The headline index from the ISM’s Report on Business—Nonmanufacturing declined for the 6th time in 7 months as it slipped 1/10th of a point to 53.4. Even with the recent weakness, the index of service sector activity has remained above a reading of 50.0 (and, therefore, consistent with an expanding service sector) for 72 straight months. Of the 4 index components, only that for business activity improved from its January mark. Falling were measures for new orders, supplier deliveries and employment. The employment reading of 49.7 was its 1st sub-50 reading in 2 years, hinting at possible weakness in the labor market (although the aforementioned employment report above would seem to suggest otherwise). 14 of 18 service sector industries expanded during the month, led by accommodation/food services, management of companies/support services and real estate. Even with the recent declines in the headline index, the press release stated that survey respondents were “projecting a slight optimism in regards to the overall economy.”

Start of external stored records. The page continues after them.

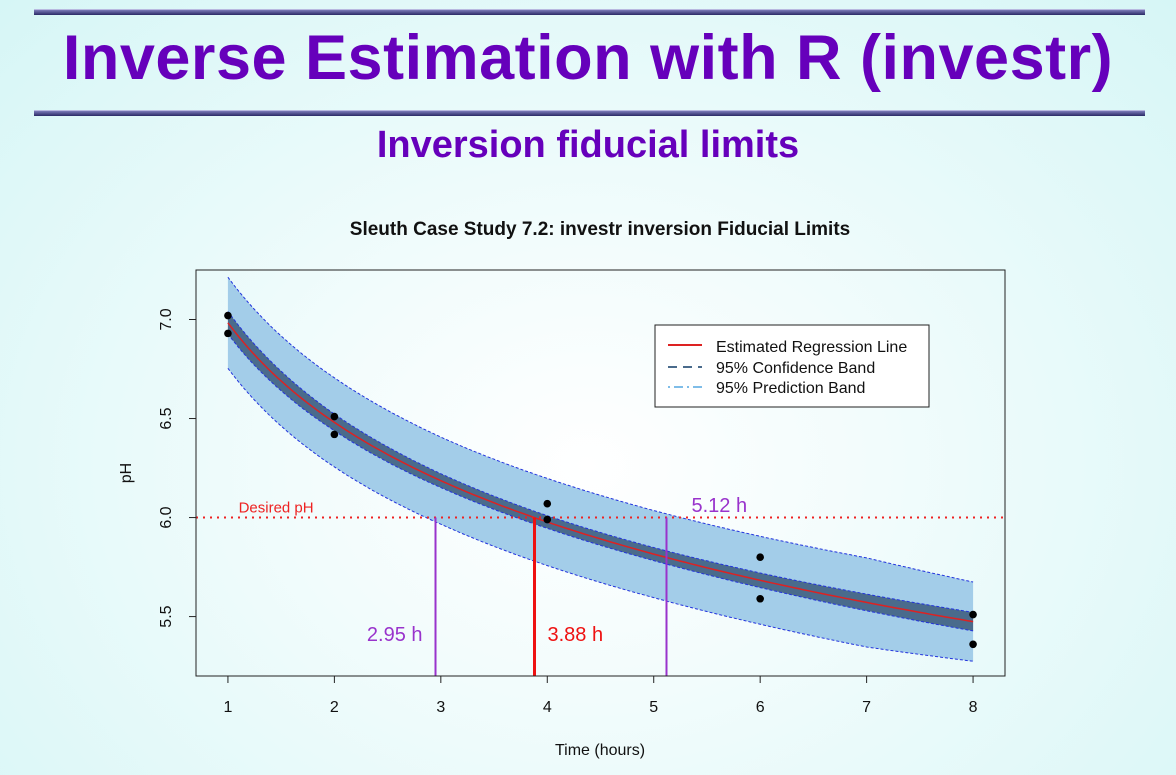 This screenshot has height=775, width=1176. I want to click on y-tick-label: 6.0, so click(166, 517). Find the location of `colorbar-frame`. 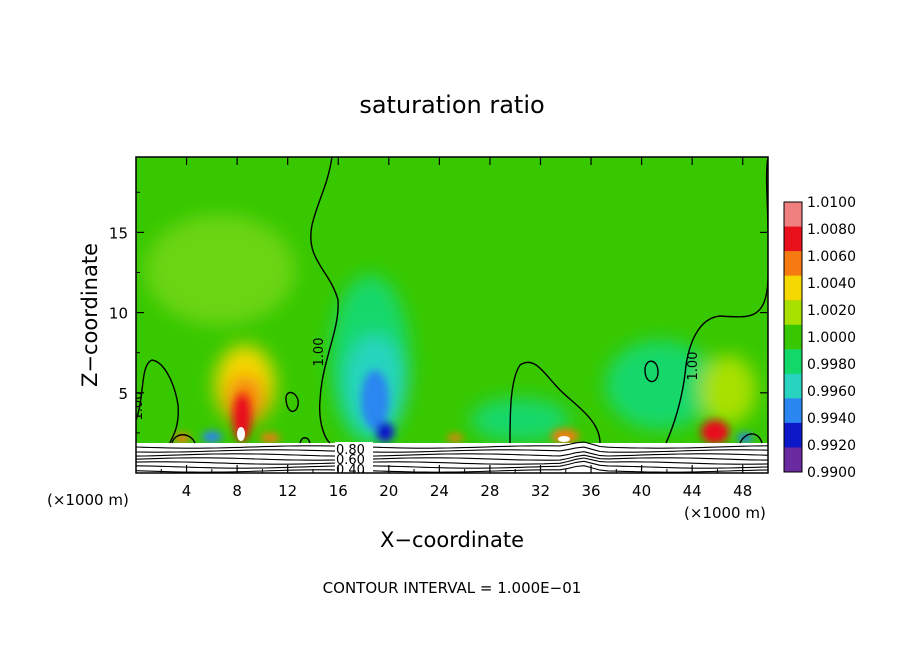

colorbar-frame is located at coordinates (793, 337).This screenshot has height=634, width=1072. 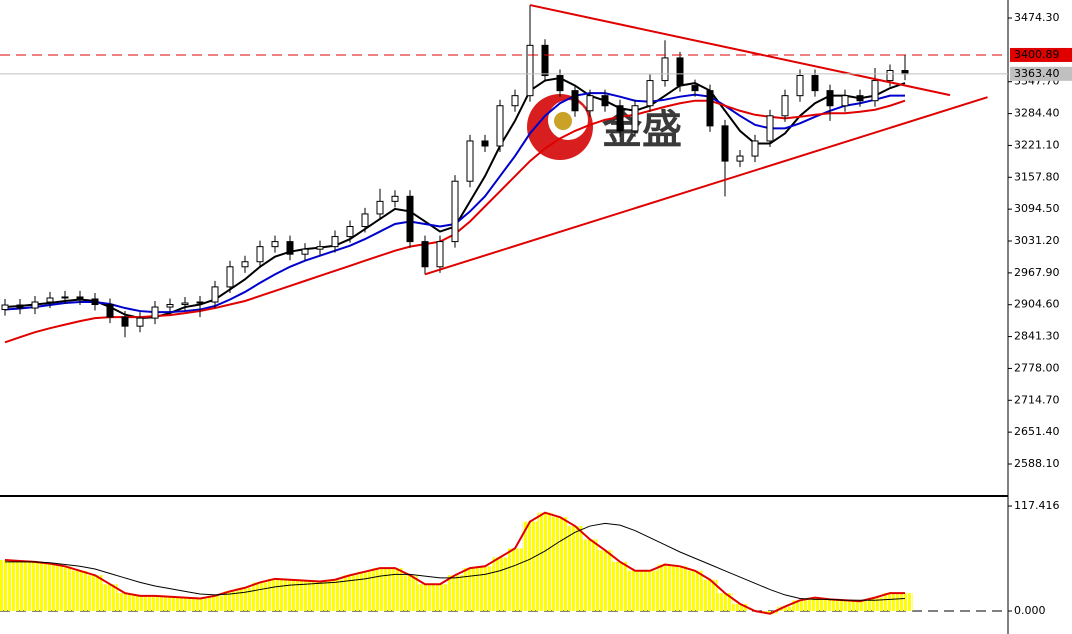 I want to click on y-tick-label: 2841.30, so click(x=1037, y=336).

Construction spending picked up in January. The Census Bureau estimates the value of construction put into place during the month was at a $1.141 trillion on a seasonally adjusted annualized basis, up 1.5% for the month and 10.4% from a year earlier. Private sector construction spending gained 0.5% to $827.3 billion (+9.5% vs. January 2015). While private sector residential spending was unchanged for the month, it was up 7.7% from a year earlier. While new single-family home construction spending slipped 0.2%, the same for new multi-family units jumped 2.6%. Private sector nonresidential spending gained 1.0% during January and was 11.5% above the year ago pace. Meanwhile, public sector construction spending jumped 4.5% during the month, which put it 13.0% above year ago levels.
Auto sales remain a bright spot in the retail market. While essentially flat from January and below the torrid 18+ million seasonally adjusted annualized sales pace of last fall, auto sales remained strong in February. At 17.54 million units SAAR, auto sales were 7.0% above the year ago sales pace and were above 17 million units SAAR for 10 consecutive months, according to manufacturer sales reports collected by Autodata. Car sales were at 7.39 million units SAAR, virtually matching both the January 2016 and February 2015 sales pace. The 10.16 million unit annualized sales rate for light trucks/SUVs was unchanged from the previous month but up 13.0% from a year earlier. But then, cheap gasoline will do that.
Other data released over the past week that you might find of interest:
– Jobless Claims (week ending February 27, 2016, seasonally adjusted): 278,000 (+6,000 vs. previous week; -49,000 vs. same week a year earlier). 4-week moving average: 270,250 (-11.5% vs. same week a year earlier).
– Factory Orders (January 2016, New Orders, seasonally adjusted): $463.9 billion (+1.6% vs. December 2015, -1.9% vs. January 2015).
– Agricultural Prices (January 2016, Prices Received by Farmers): -0.7% vs. December 2015, -8.1% vs. January 2015.
– Productivity (4th Quarter 2015-revision, Nonfarm Business Output per Hour, seasonally adjusted annualized rate): -2.2% vs. Q3 2015, +0.5% vs. Q4 2014.
– Pending Home Sales (January 2016, Index (2001 = 100), seasonally adjusted): 106.0 (-2.5% vs. December 2015, +1.4% vs. January 2015).